Muitos empresários associam a NR15 apenas à obrigação de pagar o “adicional de insalubridade”. Mas a verdade é que as implicações de não seguir à risca essa norma são muito mais profundas e podem gerar passivos altíssimos para o seu negócio.
A NR15 estabelece os limites de tolerância para agentes físicos, químicos e biológicos no ambiente de trabalho. Ignorar essas diretrizes não é apenas uma falha administrativa, é expor seus colaboradores a riscos e sua empresa a consequências severas.
O que a Justiça do Trabalho diz sobre isso?

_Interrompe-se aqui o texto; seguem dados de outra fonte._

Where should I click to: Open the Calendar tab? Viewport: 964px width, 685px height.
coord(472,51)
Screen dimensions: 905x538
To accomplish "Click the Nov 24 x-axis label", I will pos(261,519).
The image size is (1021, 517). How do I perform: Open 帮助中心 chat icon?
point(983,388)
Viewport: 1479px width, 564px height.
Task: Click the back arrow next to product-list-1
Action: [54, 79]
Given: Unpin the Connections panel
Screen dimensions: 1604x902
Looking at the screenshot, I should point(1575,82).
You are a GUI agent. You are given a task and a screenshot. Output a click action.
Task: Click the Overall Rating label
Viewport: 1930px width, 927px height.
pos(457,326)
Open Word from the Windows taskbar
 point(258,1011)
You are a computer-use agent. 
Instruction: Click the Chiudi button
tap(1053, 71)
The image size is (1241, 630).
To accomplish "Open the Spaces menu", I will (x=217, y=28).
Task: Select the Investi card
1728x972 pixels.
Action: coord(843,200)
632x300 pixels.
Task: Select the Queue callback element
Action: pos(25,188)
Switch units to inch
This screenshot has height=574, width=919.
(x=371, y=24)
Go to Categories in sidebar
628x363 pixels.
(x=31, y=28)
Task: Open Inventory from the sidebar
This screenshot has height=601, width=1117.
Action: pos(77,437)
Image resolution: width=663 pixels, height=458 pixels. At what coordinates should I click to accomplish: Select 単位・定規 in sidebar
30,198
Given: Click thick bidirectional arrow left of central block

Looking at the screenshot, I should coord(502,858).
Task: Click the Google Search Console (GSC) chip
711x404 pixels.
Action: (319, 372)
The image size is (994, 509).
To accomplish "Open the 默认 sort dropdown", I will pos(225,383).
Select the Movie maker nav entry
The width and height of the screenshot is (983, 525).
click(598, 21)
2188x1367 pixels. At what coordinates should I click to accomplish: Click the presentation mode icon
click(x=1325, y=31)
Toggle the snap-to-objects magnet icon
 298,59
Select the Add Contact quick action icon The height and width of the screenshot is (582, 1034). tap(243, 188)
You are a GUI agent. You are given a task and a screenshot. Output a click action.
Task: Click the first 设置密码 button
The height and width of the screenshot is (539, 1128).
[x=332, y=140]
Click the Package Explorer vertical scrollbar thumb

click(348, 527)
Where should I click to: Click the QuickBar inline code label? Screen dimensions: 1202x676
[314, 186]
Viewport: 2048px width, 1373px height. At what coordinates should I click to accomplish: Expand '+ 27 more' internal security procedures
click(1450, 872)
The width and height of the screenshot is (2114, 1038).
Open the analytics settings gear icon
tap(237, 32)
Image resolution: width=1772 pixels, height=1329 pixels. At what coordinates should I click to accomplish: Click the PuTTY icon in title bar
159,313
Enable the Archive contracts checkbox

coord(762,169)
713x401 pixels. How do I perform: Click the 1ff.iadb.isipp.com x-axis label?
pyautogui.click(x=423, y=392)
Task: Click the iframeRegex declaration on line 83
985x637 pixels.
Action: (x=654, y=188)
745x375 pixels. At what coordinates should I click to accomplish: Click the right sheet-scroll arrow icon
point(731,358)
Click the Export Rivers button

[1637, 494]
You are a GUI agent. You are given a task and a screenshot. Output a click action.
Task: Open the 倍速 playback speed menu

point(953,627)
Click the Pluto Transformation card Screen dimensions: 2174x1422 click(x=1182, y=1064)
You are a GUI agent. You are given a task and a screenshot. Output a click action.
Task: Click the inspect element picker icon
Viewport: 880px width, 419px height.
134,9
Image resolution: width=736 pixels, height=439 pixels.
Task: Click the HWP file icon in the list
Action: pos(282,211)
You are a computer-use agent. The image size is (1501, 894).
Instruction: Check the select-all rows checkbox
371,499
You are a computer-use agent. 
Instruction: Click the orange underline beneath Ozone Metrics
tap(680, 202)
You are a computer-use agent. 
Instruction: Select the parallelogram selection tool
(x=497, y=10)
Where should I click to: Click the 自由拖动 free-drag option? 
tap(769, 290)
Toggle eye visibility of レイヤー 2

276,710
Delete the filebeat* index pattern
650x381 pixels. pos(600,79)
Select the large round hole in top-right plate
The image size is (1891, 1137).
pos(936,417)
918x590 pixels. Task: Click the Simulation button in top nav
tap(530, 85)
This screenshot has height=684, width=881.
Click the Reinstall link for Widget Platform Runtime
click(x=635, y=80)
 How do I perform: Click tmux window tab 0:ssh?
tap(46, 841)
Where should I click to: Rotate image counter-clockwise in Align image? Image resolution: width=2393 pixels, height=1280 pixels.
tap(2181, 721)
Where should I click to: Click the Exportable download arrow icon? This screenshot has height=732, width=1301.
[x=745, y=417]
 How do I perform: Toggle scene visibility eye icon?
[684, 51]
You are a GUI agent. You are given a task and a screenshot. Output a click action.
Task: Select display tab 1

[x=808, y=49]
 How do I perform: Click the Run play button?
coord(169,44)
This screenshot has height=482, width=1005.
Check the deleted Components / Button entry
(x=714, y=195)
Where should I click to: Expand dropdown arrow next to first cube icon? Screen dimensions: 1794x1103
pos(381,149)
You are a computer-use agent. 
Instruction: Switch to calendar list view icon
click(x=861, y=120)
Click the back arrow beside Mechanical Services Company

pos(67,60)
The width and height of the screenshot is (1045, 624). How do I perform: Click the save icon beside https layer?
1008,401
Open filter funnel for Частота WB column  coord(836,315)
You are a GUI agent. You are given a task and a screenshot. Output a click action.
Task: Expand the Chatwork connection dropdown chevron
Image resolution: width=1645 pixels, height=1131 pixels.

O descumprimento de normas de saúde e segurança do trabalho é visto pelos tribunais como uma conduta grave. A jurisprudência, especialmente do Tribunal Superior do Trabalho (TST), tem se consolidado em diversos pontos de atenção:
Dano Moral Coletivo: O simples fato de descumprir as normas de segurança pode levar a uma condenação por dano moral coletivo. O TST entende que, em muitos casos, o dano é presumido (in re ipsa), ou seja, não é preciso comprovar o prejuízo individual de cada trabalhador para que a empresa seja condenada
Culpa Presumida em Acidentes: Em casos de acidentes de trabalho ou doenças ocupacionais, a Justiça tende a presumir a culpa do empregador que foi negligente com as medidas preventivas. Isso significa uma responsabilidade civil de indenizar o trabalhador por todos os danos sofridos
Rescisão Indireta: O descumprimento reiterado das normas de segurança é considerado uma falta grave do empregador, o que pode dar ao empregado o direito de solicitar a rescisão indireta do contrato de trabalho, com o pagamento de todas as verbas rescisórias como se tivesse sido demitido sem justa causa
A prevenção é o melhor investimento.
Não espere uma fiscalização ou uma notificação judicial para agir. Garanta que sua empresa tenha:
Laudos técnicos (LTCAT e outros) atualizados e elaborados por profissionais qualificados.
Programas de prevenção de riscos (PGR, PCMSO) devidamente implementados.
Fornecimento e fiscalização do uso de Equipamentos de Proteção Individual (EPIs).
Proteger sua equipe não é um custo, é um investimento na sustentabilidade e na segurança jurídica do seu negócio.